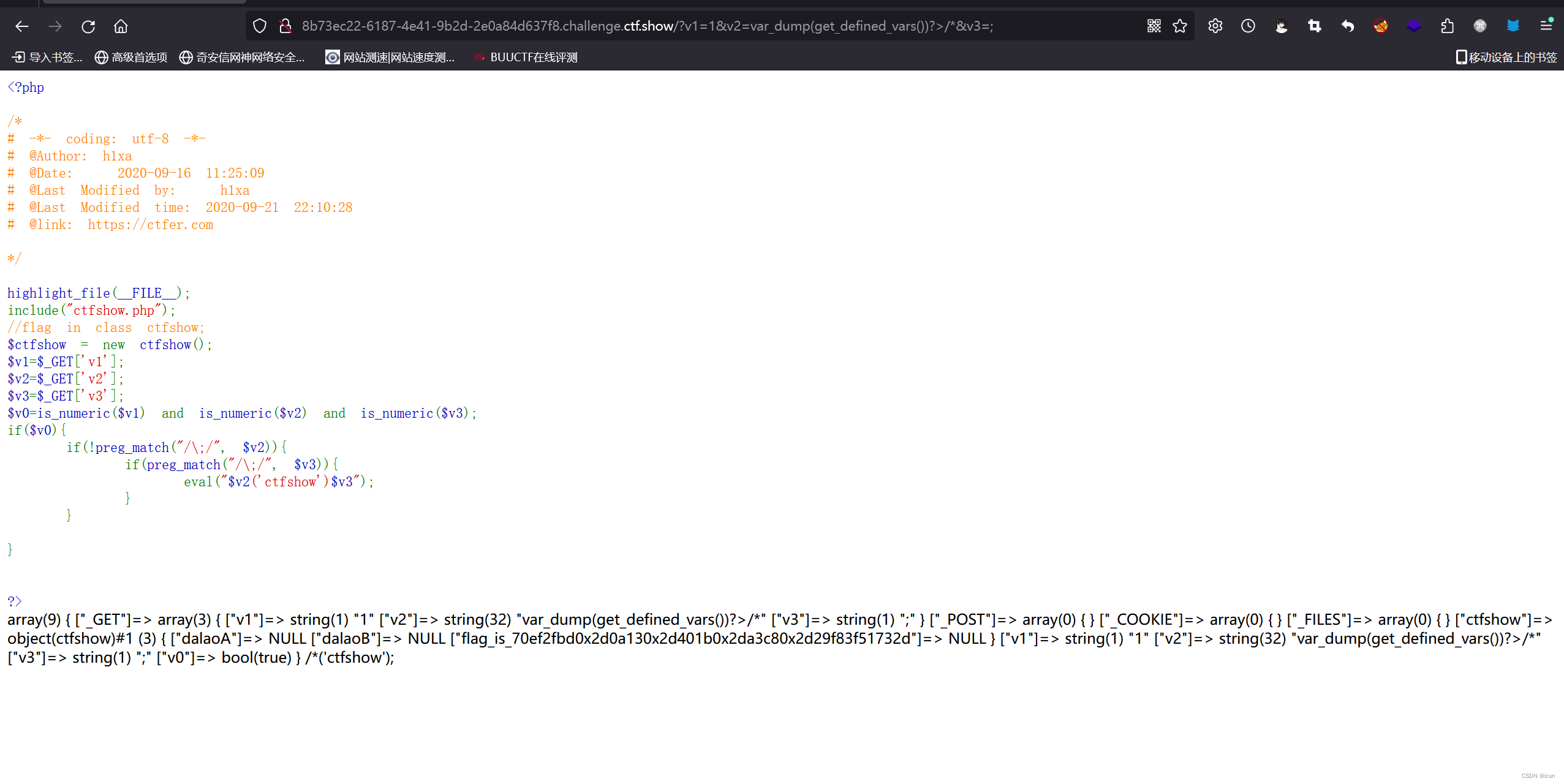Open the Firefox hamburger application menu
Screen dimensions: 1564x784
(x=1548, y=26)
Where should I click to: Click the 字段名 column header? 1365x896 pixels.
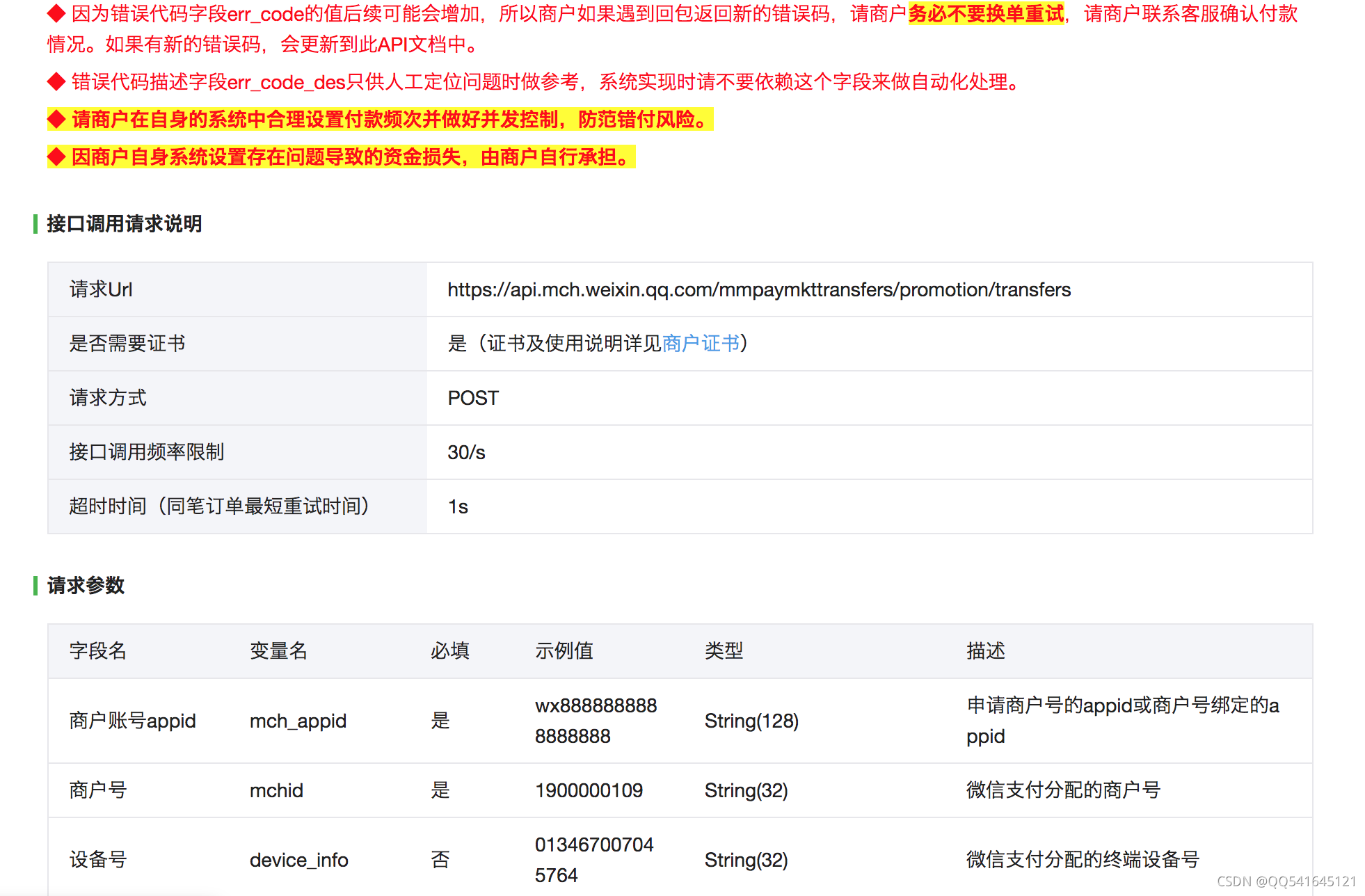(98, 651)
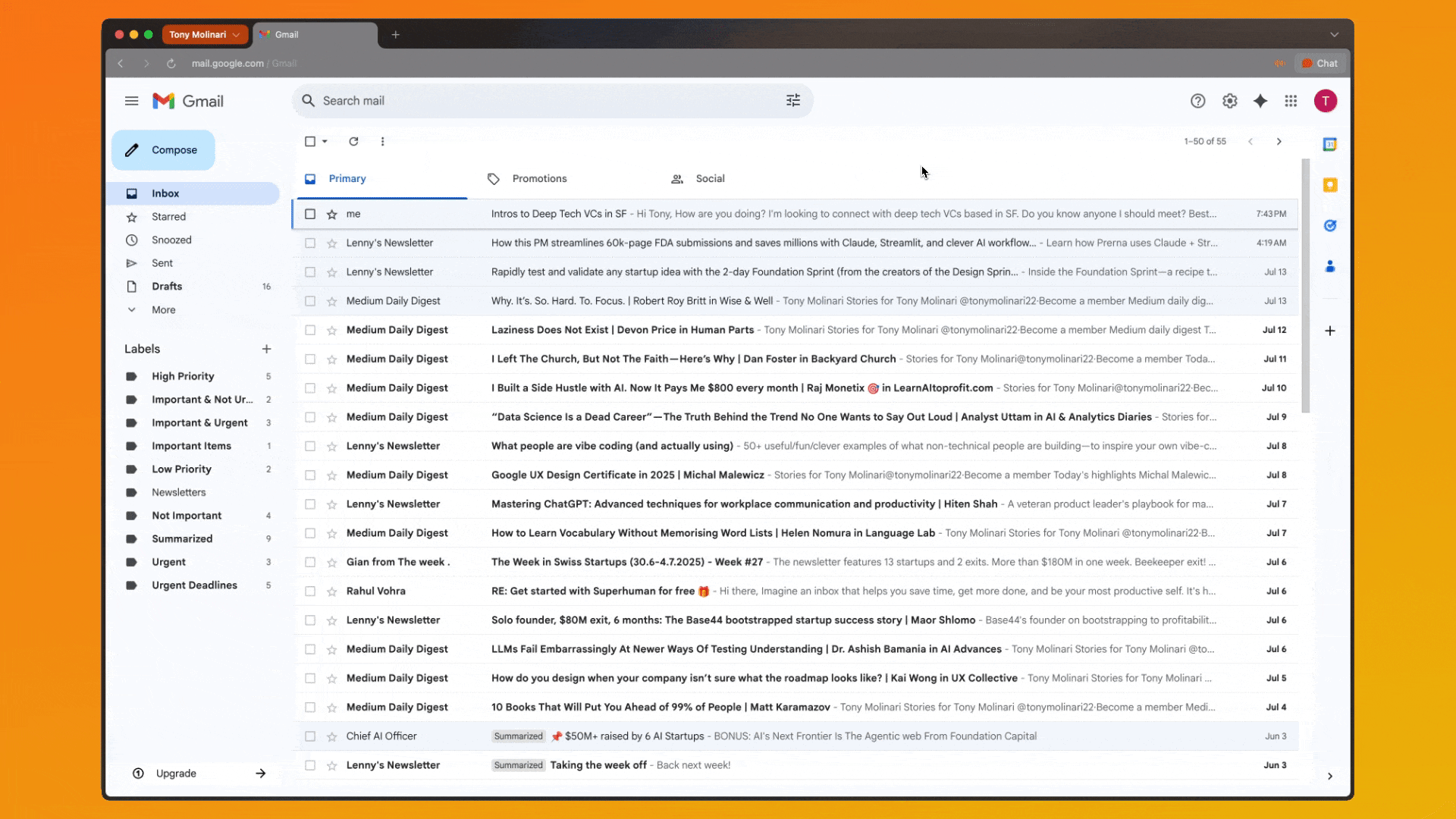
◆ ◆ ◆ ◆
Brief: Take the line containing "Where should I" and all lines after it to the end of the data above, and reproduce them exactly, leaving out pictures. Nothing else belongs in the copy.

Result below:
Where should I click to: Click the 字段名 column header? 1365x896 pixels.
(98, 651)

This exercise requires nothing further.